9. The real-time identification method for UAV frequency systems based on transfer learning according to claim 1, characterized in that: The specific process of determining the joint localization result of the current node and generating the target behavior label is as follows: The system compares the fusion positioning confidence assessment value and the fusion positioning threshold in real time. When the fusion positioning confidence assessment value is greater than the fusion positioning threshold, the joint positioning result is confirmed to be valid, and the target location result and trajectory are output. When the fusion positioning confidence assessment value is less than or equal to the fusion positioning threshold, it is determined that there is abnormal node interference, and the result is not output temporarily, waiting for the time window to supplement the verification. The system updates and associates the target trajectory in real time with the valid positioning result to form a global motion trajectory. The system binds the target recognition result, positioning result, trajectory and original fragment index in a structured manner, generates target behavior labels and marks the corresponding abnormal states. Abnormal states include node failure, multipath interference and clock out of sync.

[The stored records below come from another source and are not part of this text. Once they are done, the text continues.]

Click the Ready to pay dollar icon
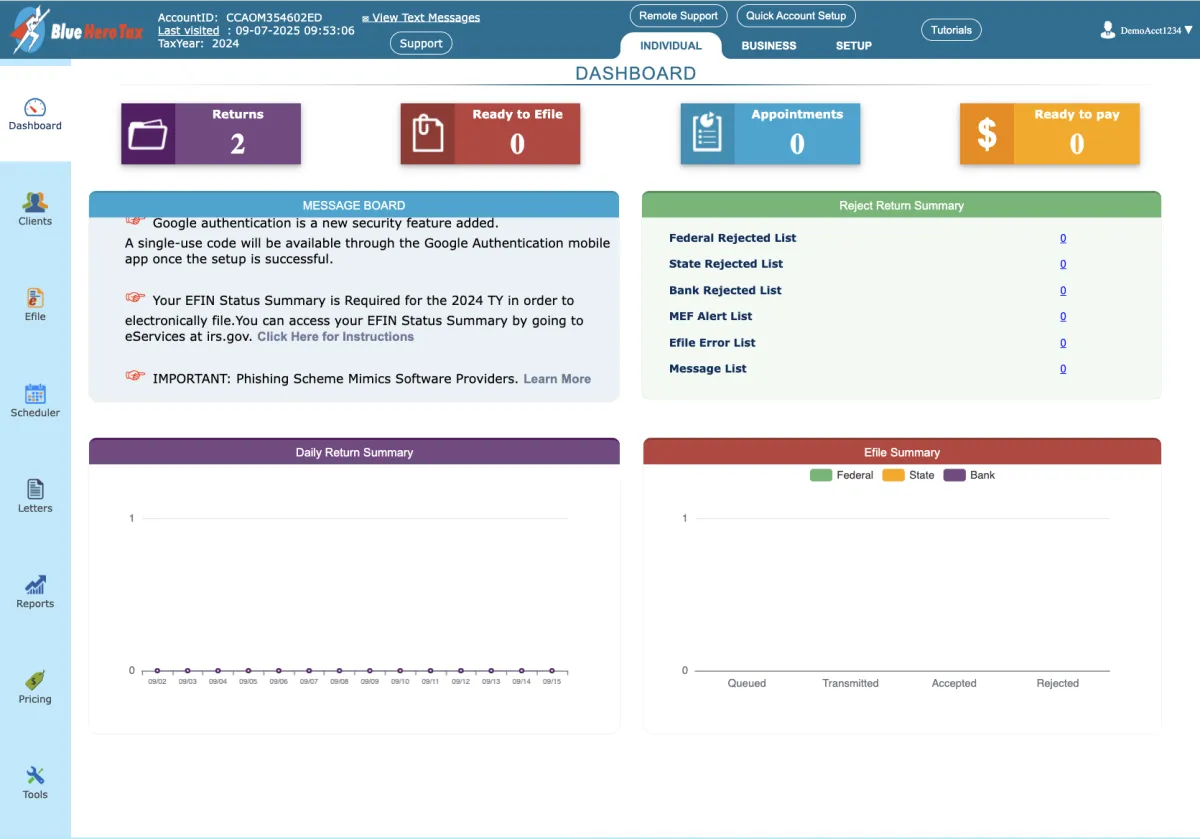Image resolution: width=1200 pixels, height=839 pixels. (x=987, y=134)
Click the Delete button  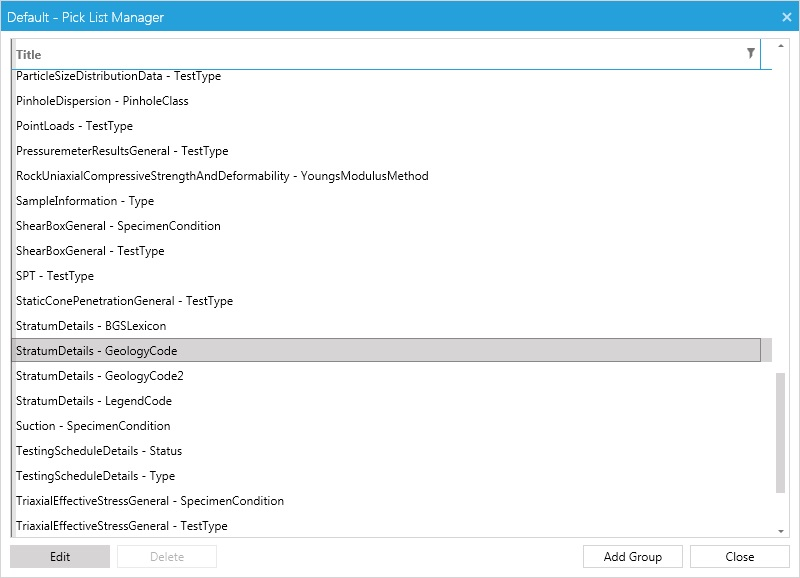(x=167, y=557)
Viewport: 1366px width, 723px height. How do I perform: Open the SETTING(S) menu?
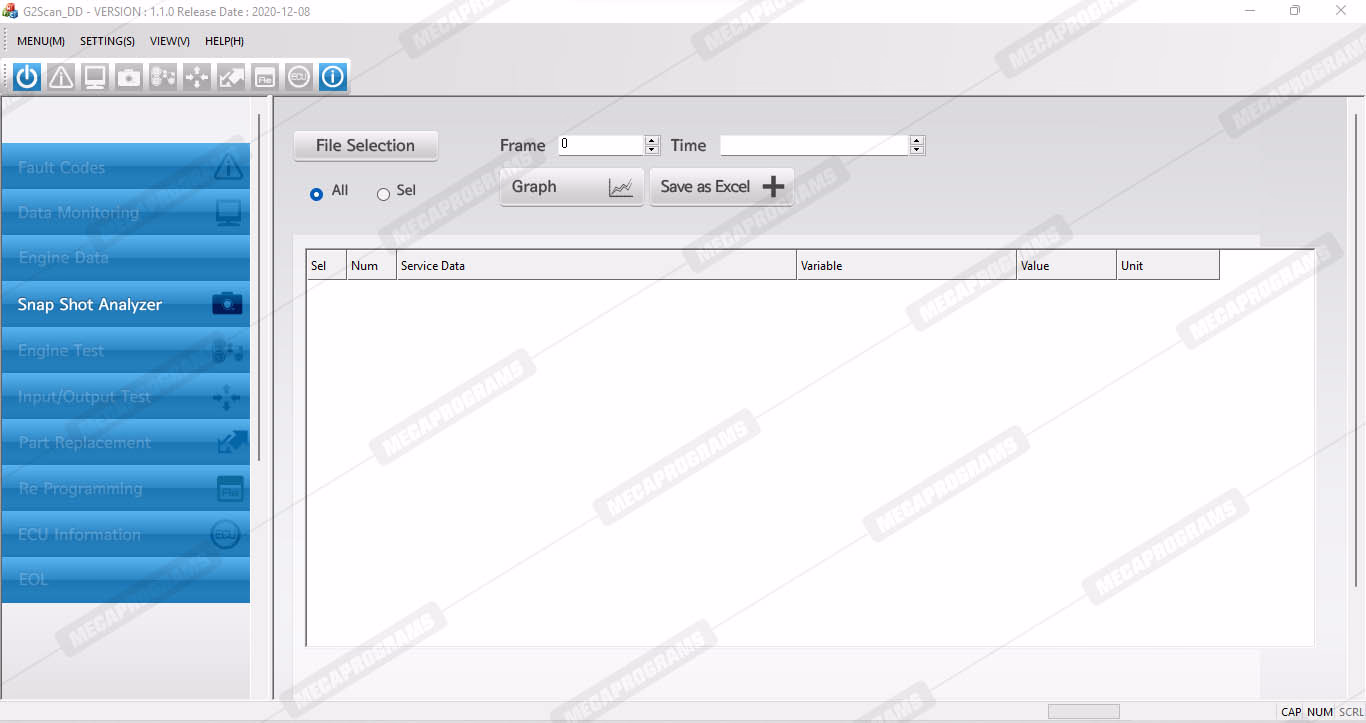(107, 41)
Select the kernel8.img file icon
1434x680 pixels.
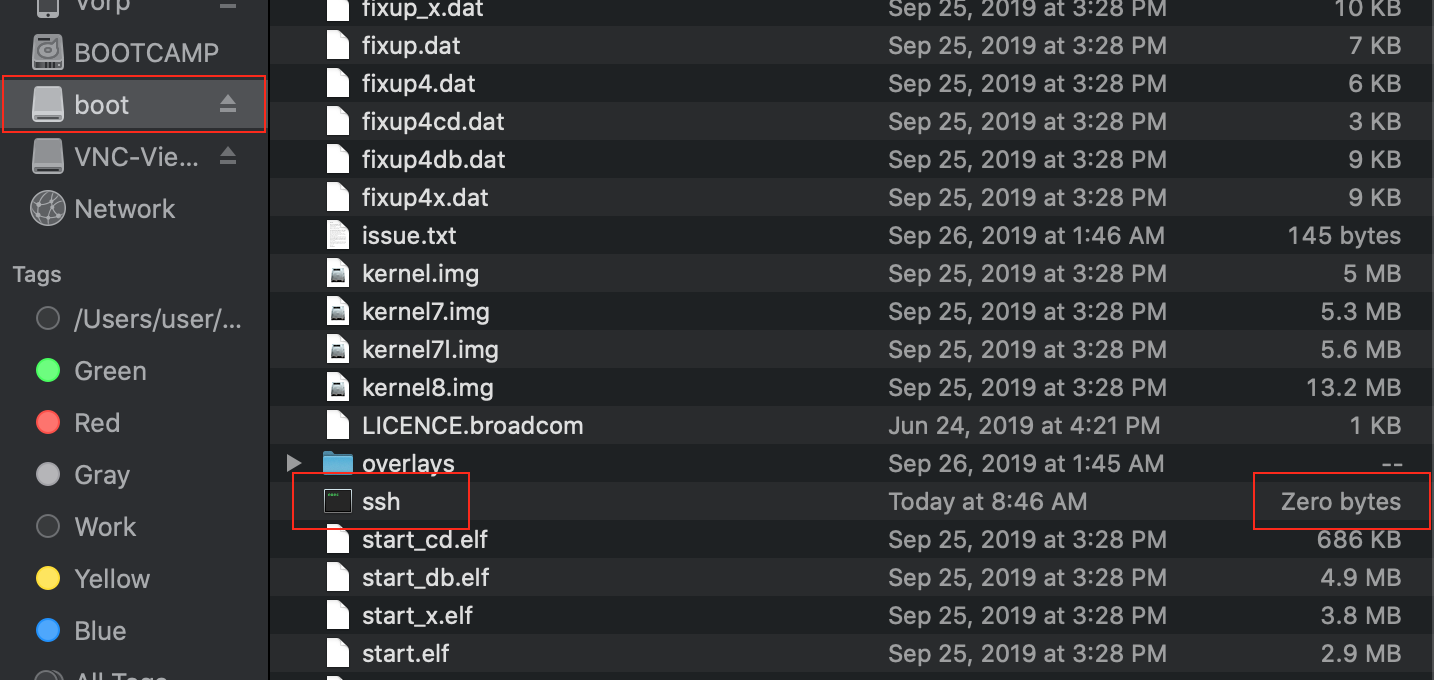point(338,387)
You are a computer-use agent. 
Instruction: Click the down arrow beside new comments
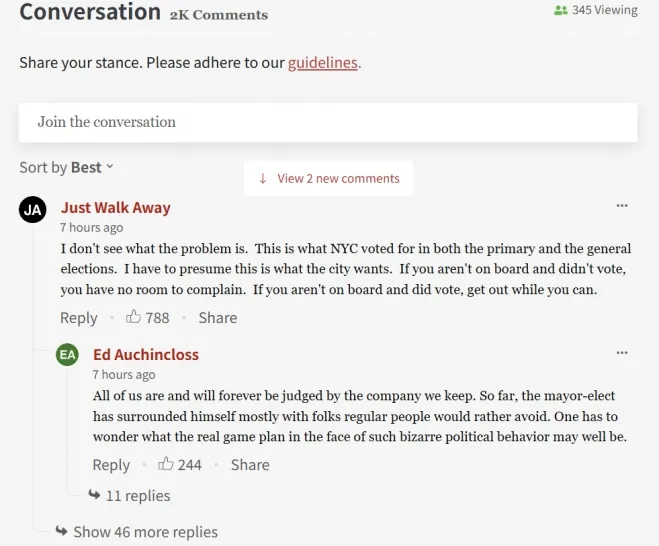263,179
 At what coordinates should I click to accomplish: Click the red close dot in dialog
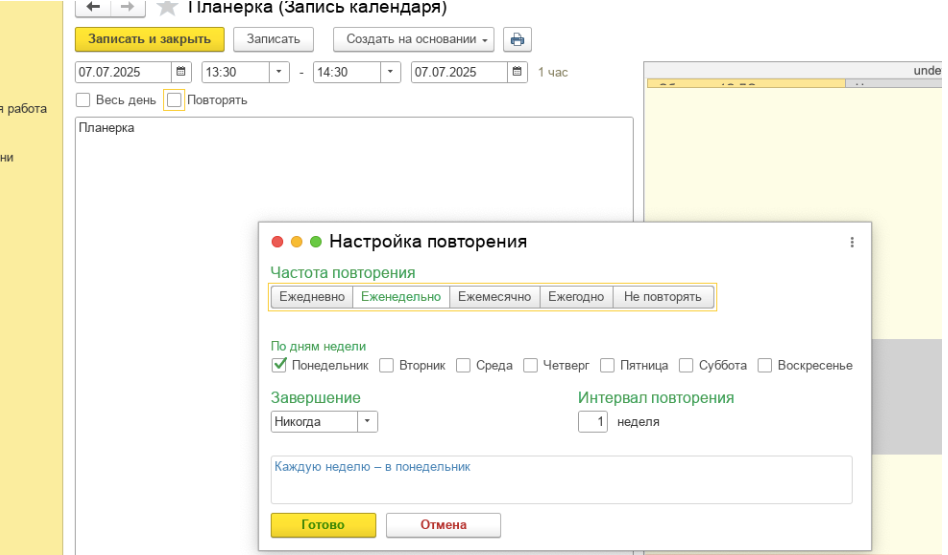278,242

10. A real-time UAV frequency system identification system integrating transfer learning, employing the real-time UAV frequency system identification method integrating transfer learning as described in any one of claims 1-9, characterized in that, include: The airspace monitoring node frequency data acquisition module is used to acquire node frequency observation data and perform time axis relocation, noise reduction, normalization and spectral base leveling to construct a node frequency observation dataset. The cross-node migration calibration module is used to select core monitoring nodes based on the node frequency observation dataset, construct a standard source domain feature library, perform consistency evaluation, output calibration frequency feature frames, and form a calibration frequency feature set. The frequency system real-time identification module is used to screen candidate segments based on the calibration frequency feature set, and to identify and evaluate the candidate segments to obtain effective UAV frequency activity segments. The node fusion localization module is used to construct a set of observations from the same source, evaluate the reliability of the fusion localization, determine the joint localization result of the current node, and generate target behavior labels.